A surprising number of the organization’s members – many of them technology-orientated women, drawn from a corner of California where conservatives tend to have a libertarian bent – wanted Donald Trump in the White House.
“I was shocked,” said Jan Soule, the group’s president, who has worked in Silicon Valley marketing for 25 years. “We’d had someone speaking about Islam that night, and it was a larger group than most of our events, so maybe that had something to do with it, but I was shocked.”
The straw poll took place during a gathering in January, before the Iowa caucuses and at a point when when Florida senator Marco Rubio was still the race. He came in third, with 26% of the 115 women polled that night. Texas senator Ted Cruz was second, on 27%, while Trump won 33%.
Trump seems to have struck a chord with Bay Area Republicans. That could portend bad news for Cruz and Ohio governor John Kasich, the two remaining candidates seeking to stop Trump’s nomination.
California’s 7 June Republican primary, which looks set to determine the outcome of the race, apportions delegates on the basis of winners of congressional districts. That means the most liberal districts in the state, including some of those in Silicon Valley, could be the easiest for candidates to pick up delegates, because they require convincing a smaller number of overall voters.
At a meeting of the Republican women’s organization meeting in San Jose last week, the main topics of concern were immigration, the threat of terrorism from groups such as Isis and Obamacare.
Many of the women were retired from tech or married to people who worked in the industry, and said they admired Trump’s purported business acumen.
“When I weigh the candidates, I wanted an outsider. Trump’s not an ideologue. He’ll do what’s best for the country and free us from PC [political correctness],” said Lisa Marshik, an event chair and elected member of the Silicon Valley GOP group. “I don’t think he’s that conservative, but the core things he believes in are my cores: immigration, security. Trump will take names.”
Marshik insisted the straw poll showing Trump on top revealed how the group’s demographic backed the GOP frontrunner.
“No one was shocked by the poll,” she said. “We’ve coalesced.”
Trish Cypher, a member who who declined to say who she voted for, was also complimentary of the real estate developer.
“What Trump represents is the dark horse who knows what’s going on,” she said. “He looks like someone who might be on our side.”
Debra Janssen-Martinez, a Cruz supporter who once worked at Apple, said she would sneak off the company’s Cupertino campus for Republican events hoping no one would notice.
“If you’re a Republican at Apple, you keep your politics to yourself,” she said, adding that she nonetheless believed big tech companies were in fact more suited to her ideology.

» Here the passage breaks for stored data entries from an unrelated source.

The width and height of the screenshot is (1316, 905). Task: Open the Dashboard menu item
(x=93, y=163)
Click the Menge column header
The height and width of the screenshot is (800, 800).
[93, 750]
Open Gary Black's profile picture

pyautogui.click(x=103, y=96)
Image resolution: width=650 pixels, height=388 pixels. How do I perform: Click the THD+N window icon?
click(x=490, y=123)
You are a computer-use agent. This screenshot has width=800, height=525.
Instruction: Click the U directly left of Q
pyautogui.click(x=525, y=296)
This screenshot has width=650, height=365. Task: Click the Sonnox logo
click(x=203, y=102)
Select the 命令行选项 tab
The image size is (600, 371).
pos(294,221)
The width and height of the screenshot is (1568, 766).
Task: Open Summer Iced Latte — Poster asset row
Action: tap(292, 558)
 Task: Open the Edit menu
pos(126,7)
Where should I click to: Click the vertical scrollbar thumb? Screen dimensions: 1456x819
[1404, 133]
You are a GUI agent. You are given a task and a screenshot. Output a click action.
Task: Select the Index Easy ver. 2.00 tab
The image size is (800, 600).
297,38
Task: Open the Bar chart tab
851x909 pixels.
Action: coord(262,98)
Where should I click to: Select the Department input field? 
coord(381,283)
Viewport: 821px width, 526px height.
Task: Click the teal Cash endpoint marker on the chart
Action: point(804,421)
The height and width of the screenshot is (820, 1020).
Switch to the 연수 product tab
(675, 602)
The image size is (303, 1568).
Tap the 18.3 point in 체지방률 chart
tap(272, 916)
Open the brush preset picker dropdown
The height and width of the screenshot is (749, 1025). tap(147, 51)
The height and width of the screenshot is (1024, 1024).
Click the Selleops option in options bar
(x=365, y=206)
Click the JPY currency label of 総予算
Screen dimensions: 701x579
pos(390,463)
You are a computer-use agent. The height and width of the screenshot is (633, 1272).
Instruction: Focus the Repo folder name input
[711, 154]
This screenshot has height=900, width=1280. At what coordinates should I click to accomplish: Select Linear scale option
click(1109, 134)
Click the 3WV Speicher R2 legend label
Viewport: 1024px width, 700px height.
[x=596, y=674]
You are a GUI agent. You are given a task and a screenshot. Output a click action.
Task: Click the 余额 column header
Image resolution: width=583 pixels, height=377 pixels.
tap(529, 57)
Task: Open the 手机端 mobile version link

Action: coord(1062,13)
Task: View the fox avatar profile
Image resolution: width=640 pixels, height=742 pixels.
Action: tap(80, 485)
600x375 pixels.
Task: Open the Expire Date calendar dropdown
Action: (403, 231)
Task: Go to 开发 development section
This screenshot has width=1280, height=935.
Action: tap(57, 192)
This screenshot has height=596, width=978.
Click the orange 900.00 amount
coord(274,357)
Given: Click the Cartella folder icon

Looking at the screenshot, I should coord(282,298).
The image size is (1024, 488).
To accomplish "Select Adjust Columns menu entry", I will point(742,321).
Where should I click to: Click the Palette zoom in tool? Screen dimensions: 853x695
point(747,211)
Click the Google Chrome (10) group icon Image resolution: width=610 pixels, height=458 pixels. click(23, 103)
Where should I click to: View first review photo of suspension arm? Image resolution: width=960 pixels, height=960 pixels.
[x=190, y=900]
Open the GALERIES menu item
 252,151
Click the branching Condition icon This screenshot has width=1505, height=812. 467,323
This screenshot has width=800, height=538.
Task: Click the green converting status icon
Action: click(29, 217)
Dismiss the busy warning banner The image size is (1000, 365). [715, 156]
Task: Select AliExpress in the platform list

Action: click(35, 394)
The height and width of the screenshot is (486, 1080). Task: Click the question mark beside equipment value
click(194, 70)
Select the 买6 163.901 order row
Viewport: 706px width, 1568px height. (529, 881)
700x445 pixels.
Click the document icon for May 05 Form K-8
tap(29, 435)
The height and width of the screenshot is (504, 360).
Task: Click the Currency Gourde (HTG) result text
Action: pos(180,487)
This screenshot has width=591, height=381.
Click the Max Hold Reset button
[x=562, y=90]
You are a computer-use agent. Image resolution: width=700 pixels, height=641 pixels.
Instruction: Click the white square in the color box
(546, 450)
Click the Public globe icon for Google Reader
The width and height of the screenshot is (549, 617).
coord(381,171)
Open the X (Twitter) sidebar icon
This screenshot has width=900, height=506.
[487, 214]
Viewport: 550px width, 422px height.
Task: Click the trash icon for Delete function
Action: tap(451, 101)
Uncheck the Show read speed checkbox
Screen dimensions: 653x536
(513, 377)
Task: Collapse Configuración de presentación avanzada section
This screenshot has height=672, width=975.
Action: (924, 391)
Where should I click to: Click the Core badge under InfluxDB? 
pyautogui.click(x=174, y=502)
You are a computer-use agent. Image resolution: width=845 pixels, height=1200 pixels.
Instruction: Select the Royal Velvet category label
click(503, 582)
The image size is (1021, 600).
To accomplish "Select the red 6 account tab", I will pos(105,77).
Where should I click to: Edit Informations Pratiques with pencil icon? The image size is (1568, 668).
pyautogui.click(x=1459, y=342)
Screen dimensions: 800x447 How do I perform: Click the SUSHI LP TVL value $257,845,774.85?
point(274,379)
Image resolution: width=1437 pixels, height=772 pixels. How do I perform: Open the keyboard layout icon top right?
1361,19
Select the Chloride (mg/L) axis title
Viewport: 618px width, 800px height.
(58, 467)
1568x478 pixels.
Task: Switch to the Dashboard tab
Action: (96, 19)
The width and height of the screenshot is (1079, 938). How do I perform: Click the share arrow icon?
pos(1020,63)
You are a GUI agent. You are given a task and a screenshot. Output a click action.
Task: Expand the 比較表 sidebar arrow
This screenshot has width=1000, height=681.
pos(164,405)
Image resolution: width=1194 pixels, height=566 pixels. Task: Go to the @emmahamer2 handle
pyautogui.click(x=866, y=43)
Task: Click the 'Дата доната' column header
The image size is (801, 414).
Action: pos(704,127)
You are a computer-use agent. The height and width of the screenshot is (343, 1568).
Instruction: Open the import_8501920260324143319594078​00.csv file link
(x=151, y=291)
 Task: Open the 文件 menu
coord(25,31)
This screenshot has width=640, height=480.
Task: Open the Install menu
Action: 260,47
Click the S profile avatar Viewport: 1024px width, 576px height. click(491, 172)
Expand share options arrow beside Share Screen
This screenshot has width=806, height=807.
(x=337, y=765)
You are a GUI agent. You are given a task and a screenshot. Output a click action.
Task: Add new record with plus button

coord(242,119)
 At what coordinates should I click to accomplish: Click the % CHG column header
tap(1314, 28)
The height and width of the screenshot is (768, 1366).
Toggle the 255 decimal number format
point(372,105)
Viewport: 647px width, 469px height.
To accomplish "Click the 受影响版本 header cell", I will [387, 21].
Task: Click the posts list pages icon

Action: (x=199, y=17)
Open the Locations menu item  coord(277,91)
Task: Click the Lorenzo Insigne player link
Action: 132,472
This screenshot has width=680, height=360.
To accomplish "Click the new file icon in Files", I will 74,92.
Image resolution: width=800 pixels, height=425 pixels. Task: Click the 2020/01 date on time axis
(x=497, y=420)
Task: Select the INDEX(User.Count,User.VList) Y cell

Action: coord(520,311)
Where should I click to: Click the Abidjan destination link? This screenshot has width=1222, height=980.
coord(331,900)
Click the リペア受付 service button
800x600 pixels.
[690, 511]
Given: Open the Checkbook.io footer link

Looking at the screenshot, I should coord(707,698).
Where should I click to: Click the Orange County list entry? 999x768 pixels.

“Apple is totally capitalist. [It is] the most ruthless, competitive company.”
She added that for its liberal values, the company had a poor record when it came to diversity.
“They say conservatives are the racist ones, but it’s the opposite. Do you know how few black people are on that Apple campus?”
The Silicon Valley Association of Republican Women was founded in 1964, originally as as the Los Gatos Republican Women’s Group, following the defeat of Barry Goldwater. Membership has ebbed and flowed, and a decade ago meetings comprised of a handful of people in a living room.
Being a Republican isn’t easy for these Silicon Valley women, who live and work in a predominantly Democratic part of California. The group briefly considered changing its name to Conservative Women of Silicon Valley, in a bid to be more inclusive.
The group’s ranks have swelled in recent years, particularly as the 2016 election has renewed interest in national politics. Soule said many of the her new members have turned out to be Trump enthusiasts.
“In all the time I’ve been involved, California’s never counted in a primary, but now it does because of Trump,” Soule said. “Trump’s raised the bar. He’s gotten a lot more people excited about the election.”
Why does he appeal to Silicon Valley?
“I think it’s because Trump is successful in business,” Soule said. “That means a lot here.”